Back to Eliza

`elizaos deploy` — Design Doc

packages/elizaos/src/commands/DEPLOY_DESIGN.md

2.0.15.2 KB
Original Source

elizaos deploy — Design Doc

Status: keel only (this PR). Real deploy logic lands in a follow-up.

Goal

Ship a single command that takes a generated elizaOS project (template.json present in cwd) and deploys it to Eliza Cloud, optionally bound to a custom domain. Surface enough flag plumbing now that the implementation PR has nothing to design — only fill in.

Command surface

elizaos deploy [--app-id <id>] [--domain <host>] [--dry-run] [--verbose]
  • --app-id <id> — Eliza Cloud app UUID. If omitted, resolved from .elizaos/template.json (values.appId) or, failing that, by name match against GET /api/v1/apps?owned=true.
  • --domain <host> — Custom external domain to attach after the deploy goes READY. Must match the same regex enforced by POST /api/v1/apps/[id]/domains: ^([a-z0-9]([a-z0-9-]*[a-z0-9])?\.)+[a-z]{2,}$. Subdomain rule is enforced server-side.
  • --dry-run — Print the planned sequence and exit 0. No network calls. Default for the keel PR.
  • --verbose — Echo every backend request URL + status to stderr.

Auth flow

Reuse whatever create/upgrade already established: process.env.ELIZACLOUD_API_KEY first, then ~/.elizaos/credentials.json (same file the dashboard CLI writes). On first run with neither present, prompt with @clack/prompts for the API key and persist it. The keel performs no auth read — it only prints auth check as the first planned step.

Deploy sequence

Each step is its own function in the implementation PR so the dry-run banner stays one source of truth.

  1. auth check — load credentials, ping GET /api/v1/me, abort on 401.
  2. app lookup — resolve --app-id (see above). If still missing, prompt to register a new app via POST /api/v1/apps.
  3. build — run bun run build in cwd (for project template). For plugin template, abort with a clear error: plugins ship to npm, not Vercel.
  4. upload — push the built artifact to the app's linked GitHub repo (apps.github_repo column). The Vercel project is wired to that repo, so push-to-deploy is the contract. If github_repo is null, call the existing app-builder route that provisions it.
  5. register app deployPOST /api/v1/apps/[id]/deploy (route exists; see cloud/apps/api/v1/apps/[id]/deploy/route.ts if present, otherwise this is a follow-up endpoint). This sets app_deployment_status to building.
  6. attach domain (only when --domain set) — POST /api/v1/apps/[id]/domains with { domain }. Server returns the verification TXT record + DNS instructions. CLI prints them and waits.
  7. poll statusGET /api/v1/apps/[id]/deploy/status every 5s with exponential backoff up to 10min. Terminal states: deployed, failed. On deployed print the final URL: https://<subdomain>.apps.elizacloud.ai plus the custom domain if attached + verified.
  8. print URL — final line, machine-readable: URL: https://....

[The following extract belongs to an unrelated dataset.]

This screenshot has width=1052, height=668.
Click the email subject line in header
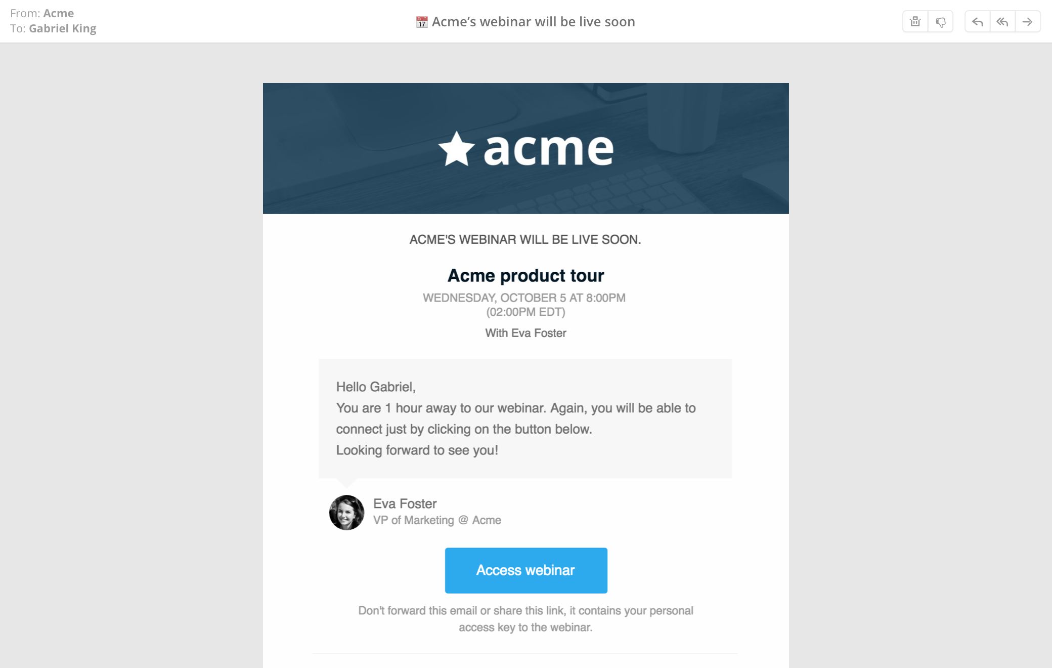coord(533,22)
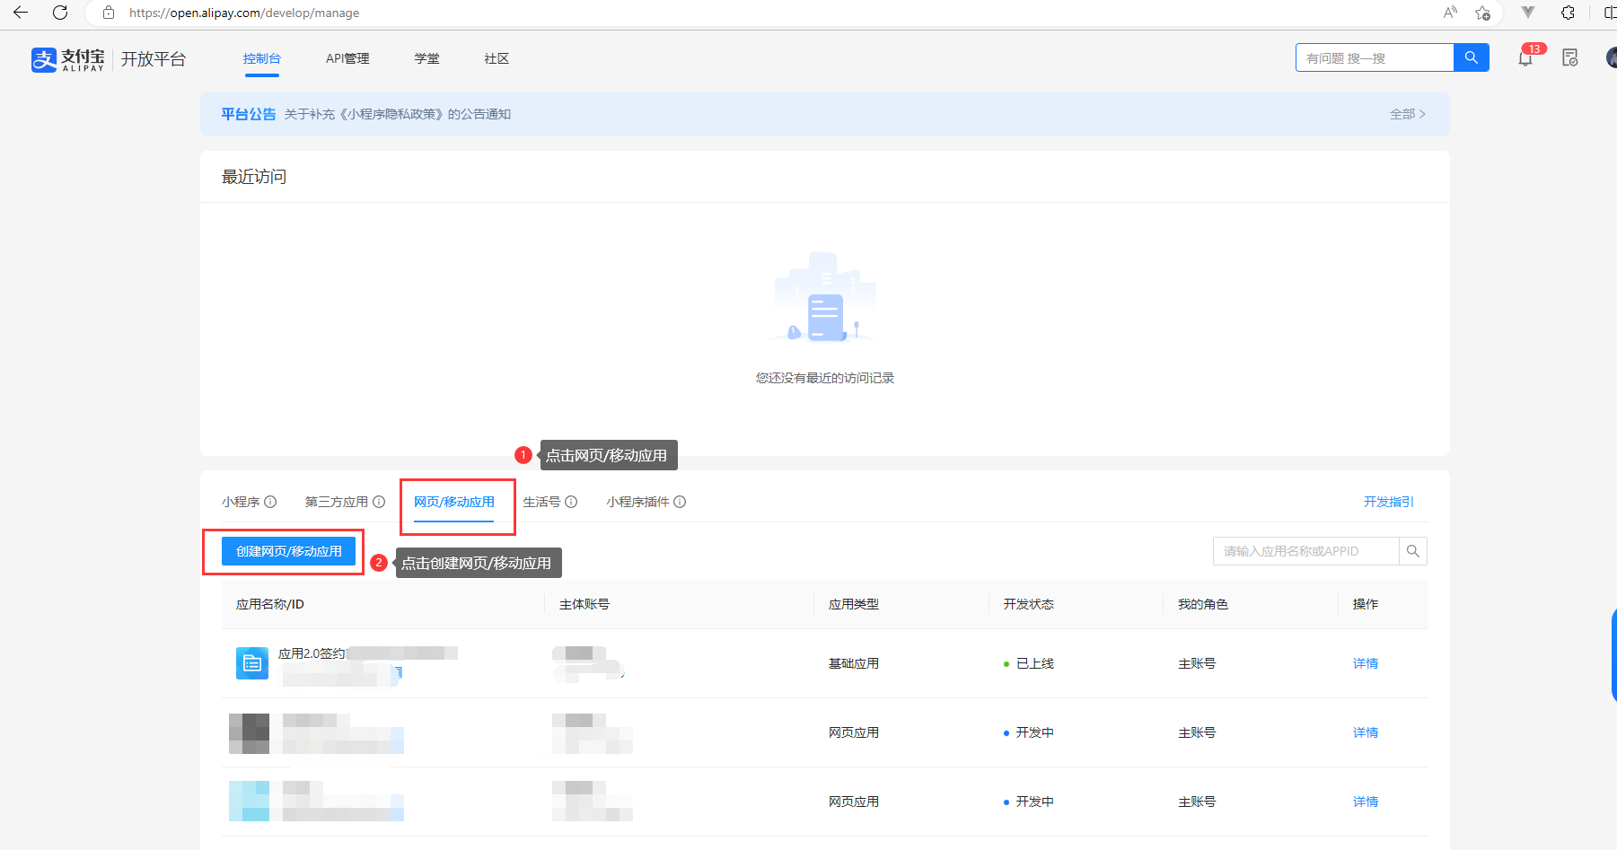
Task: Click the info icon beside 第三方应用
Action: click(379, 502)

Vercel as the implementation target

The CLI never talks to Vercel directly. It hits Eliza Cloud, which owns VERCEL_TOKEN and VERCEL_TEAM_ID (see cloud/packages/lib/services/vercel-deployments.ts). One Vercel project per app, subdomain on apps.elizacloud.ai, custom-domain attachment routed through Cloudflare. Keeping the CLI thin means no token leakage and no parallel auth surface.

Dry-run semantics

--dry-run prints the eight steps above with the resolved inputs (app-id, domain, cwd) substituted in. No network, no fs writes, no shelling out. Exit code 0. Same output shape every time so it can be snapshot-tested.

Error modes the implementation must handle

  • No template.json in cwd — abort with not an elizaOS project (same wording as upgrade).
  • plugin template — refuse: "plugins deploy to npm, not Eliza Cloud. Run bun publish."
  • Auth missing — prompt; on cancel, exit 1 with a hint.
  • App not found — list owned apps and prompt to pick.
  • Domain already attached to another app — server returns 409; CLI prints the conflicting app and exits.
  • Build failure — surface the underlying bun run build exit code.
  • Deploy timeout (>10min) — exit 2 with the dashboard URL so the user can watch it finish.
  • failed terminal state — fetch GET /api/v1/apps/[id]/deploy/logs and tail the last 50 lines before exiting.

Deferred to follow-up PR

  • Steps 1, 3, 4, 5, 6, 7 — all the real network/fs work.
  • Credentials file shape + first-run prompt.
  • The deploy / deploy/status / deploy/logs endpoints if they don't exist yet.
  • Snapshot tests for the dry-run output.
  • --watch mode that re-deploys on file change.
  • Multi-environment (--env preview|production) support.

Open questions

  • Does POST /api/v1/apps/[id]/deploy exist today, or does the keel implicitly spec it? Recon turned up domain routes and the vercel-deployments service but no deploy-trigger route under apps/[id]/. Confirm before the implementation PR.
  • For projects with no github_repo, do we (a) create one on first deploy, or (b) require the user to run a separate elizaos link command first? (a) is more friendly, (b) is more predictable.
  • Should --domain accept a comma-separated list? apps.app_domains is 1:N — the schema supports it, but the UX gets noisy fast.